Nothing should be left out: write out the whole listing exactly.

====== Listed records

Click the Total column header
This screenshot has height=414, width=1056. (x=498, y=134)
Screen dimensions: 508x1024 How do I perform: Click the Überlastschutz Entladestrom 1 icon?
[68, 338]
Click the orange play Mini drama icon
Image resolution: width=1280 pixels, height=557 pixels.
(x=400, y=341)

============

* **Answer**
Click the Total column header
This screenshot has height=414, width=1056. (x=498, y=134)
Screen dimensions: 508x1024 How do I perform: Click the Überlastschutz Entladestrom 1 icon?
[68, 338]
Click the orange play Mini drama icon
Image resolution: width=1280 pixels, height=557 pixels.
(x=400, y=341)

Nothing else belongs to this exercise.